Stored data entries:

○ ○ ○

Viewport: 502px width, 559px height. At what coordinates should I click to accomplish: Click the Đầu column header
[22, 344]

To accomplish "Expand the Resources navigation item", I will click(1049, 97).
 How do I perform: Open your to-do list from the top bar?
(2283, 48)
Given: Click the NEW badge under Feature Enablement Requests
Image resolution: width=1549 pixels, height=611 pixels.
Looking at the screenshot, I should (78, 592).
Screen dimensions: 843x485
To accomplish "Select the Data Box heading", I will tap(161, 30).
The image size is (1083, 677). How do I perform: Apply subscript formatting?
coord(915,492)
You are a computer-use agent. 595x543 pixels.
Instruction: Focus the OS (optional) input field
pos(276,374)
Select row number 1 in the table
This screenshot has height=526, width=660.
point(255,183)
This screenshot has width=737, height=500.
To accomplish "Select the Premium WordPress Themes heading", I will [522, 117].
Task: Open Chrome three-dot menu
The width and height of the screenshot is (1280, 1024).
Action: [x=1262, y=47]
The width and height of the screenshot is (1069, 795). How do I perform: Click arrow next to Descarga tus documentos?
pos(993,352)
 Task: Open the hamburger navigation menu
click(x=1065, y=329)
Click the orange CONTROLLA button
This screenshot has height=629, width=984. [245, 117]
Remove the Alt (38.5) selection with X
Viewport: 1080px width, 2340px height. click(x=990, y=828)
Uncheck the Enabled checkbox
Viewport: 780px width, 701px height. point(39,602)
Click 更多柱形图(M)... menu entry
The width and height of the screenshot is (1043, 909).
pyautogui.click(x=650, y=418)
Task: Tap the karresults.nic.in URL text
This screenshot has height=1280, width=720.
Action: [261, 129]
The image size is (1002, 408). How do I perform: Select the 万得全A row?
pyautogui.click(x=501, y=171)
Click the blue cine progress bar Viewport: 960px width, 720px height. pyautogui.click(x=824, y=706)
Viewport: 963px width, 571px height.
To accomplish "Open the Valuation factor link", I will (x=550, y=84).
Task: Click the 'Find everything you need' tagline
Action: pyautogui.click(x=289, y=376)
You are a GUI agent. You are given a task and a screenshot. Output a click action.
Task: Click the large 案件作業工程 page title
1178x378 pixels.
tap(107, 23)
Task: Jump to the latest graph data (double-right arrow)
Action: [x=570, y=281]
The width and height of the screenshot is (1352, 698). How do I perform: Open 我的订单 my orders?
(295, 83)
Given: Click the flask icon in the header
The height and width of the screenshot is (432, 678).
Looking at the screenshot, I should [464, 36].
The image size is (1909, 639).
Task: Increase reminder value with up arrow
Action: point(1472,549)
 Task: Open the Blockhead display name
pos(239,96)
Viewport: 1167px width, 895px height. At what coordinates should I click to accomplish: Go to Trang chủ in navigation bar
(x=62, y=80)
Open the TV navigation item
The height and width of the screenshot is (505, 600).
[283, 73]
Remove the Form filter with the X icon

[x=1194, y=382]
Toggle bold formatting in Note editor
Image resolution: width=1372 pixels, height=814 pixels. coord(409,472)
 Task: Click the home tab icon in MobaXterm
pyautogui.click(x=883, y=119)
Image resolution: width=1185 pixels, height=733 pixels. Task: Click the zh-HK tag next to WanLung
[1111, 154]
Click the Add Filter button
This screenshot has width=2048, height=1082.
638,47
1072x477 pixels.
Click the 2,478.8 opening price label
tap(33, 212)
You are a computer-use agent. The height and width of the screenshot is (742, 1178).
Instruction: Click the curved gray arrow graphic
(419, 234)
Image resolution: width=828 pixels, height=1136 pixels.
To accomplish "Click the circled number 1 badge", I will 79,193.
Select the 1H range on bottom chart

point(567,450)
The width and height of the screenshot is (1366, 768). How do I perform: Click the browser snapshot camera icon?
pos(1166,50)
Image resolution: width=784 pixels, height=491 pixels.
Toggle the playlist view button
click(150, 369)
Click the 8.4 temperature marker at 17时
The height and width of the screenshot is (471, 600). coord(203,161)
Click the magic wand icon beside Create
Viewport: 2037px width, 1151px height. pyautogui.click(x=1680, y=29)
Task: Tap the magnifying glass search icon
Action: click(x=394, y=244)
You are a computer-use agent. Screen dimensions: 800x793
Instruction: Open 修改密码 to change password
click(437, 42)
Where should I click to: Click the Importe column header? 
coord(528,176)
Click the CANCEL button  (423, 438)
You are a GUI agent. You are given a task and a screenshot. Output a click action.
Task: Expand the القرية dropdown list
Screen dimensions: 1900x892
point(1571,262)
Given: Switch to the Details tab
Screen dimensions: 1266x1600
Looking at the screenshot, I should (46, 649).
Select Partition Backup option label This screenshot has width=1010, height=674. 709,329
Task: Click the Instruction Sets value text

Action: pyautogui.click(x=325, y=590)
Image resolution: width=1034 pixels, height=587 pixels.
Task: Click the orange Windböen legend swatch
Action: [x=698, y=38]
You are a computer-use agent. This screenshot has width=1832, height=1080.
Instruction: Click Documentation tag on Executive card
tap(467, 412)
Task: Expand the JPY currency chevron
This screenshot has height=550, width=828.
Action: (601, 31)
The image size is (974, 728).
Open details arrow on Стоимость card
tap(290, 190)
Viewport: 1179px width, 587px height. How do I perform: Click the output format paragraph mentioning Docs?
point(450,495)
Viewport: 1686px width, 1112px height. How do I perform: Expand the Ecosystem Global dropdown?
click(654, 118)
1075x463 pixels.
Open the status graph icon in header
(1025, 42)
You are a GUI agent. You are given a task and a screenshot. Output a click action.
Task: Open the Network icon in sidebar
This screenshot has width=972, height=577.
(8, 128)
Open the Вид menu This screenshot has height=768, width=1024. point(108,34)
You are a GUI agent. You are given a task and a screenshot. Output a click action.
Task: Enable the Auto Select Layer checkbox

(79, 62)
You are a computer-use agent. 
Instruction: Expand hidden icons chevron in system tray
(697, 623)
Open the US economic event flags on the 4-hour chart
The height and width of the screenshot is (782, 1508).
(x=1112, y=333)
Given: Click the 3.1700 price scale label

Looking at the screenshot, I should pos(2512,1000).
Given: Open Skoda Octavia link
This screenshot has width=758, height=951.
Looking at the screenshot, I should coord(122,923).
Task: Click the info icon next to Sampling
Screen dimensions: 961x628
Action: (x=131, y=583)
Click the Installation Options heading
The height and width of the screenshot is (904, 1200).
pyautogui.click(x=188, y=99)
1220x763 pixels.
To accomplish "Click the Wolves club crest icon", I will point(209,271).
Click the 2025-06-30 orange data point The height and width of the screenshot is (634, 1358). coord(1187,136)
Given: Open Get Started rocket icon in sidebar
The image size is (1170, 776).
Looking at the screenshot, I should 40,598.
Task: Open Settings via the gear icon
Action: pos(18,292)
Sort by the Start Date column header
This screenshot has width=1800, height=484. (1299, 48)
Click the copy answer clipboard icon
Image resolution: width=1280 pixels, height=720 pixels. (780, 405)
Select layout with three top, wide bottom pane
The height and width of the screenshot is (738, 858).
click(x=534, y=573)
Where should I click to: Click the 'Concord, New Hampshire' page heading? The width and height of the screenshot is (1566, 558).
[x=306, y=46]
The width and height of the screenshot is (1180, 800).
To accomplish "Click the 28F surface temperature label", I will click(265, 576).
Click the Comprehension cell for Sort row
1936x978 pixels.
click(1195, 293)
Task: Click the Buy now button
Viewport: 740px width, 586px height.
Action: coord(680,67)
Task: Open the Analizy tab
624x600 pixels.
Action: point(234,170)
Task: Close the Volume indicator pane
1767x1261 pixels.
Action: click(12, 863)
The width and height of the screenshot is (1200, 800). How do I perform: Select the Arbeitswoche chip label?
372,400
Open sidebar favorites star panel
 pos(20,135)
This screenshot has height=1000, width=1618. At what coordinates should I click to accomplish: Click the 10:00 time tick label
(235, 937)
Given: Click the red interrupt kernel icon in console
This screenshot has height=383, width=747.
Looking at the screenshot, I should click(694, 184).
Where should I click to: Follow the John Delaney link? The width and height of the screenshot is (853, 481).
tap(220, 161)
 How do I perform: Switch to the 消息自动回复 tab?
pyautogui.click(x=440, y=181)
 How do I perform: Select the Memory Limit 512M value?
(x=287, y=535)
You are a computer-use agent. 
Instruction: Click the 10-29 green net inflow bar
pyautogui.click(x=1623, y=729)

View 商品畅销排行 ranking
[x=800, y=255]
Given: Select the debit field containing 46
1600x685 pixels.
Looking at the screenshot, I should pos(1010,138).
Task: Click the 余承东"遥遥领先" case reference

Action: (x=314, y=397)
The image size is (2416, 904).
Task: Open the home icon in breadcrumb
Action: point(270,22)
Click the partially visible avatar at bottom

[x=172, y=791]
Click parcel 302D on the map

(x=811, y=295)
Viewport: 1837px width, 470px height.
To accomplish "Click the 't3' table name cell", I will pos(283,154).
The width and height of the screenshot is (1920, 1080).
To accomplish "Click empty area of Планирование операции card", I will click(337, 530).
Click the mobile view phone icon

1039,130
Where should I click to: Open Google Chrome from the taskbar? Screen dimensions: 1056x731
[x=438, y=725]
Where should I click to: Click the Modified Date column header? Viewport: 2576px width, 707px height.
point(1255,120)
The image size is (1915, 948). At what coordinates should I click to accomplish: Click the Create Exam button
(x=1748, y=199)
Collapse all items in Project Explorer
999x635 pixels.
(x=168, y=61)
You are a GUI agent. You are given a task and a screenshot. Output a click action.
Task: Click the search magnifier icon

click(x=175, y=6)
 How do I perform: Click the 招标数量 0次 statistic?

○ ○ ○

REQUIRED WORK: Report each line above containing the string "table".

EXERCISE OUTPUT:
Select row number 1 in the table
To accomplish "Click the 't3' table name cell", I will pos(283,154).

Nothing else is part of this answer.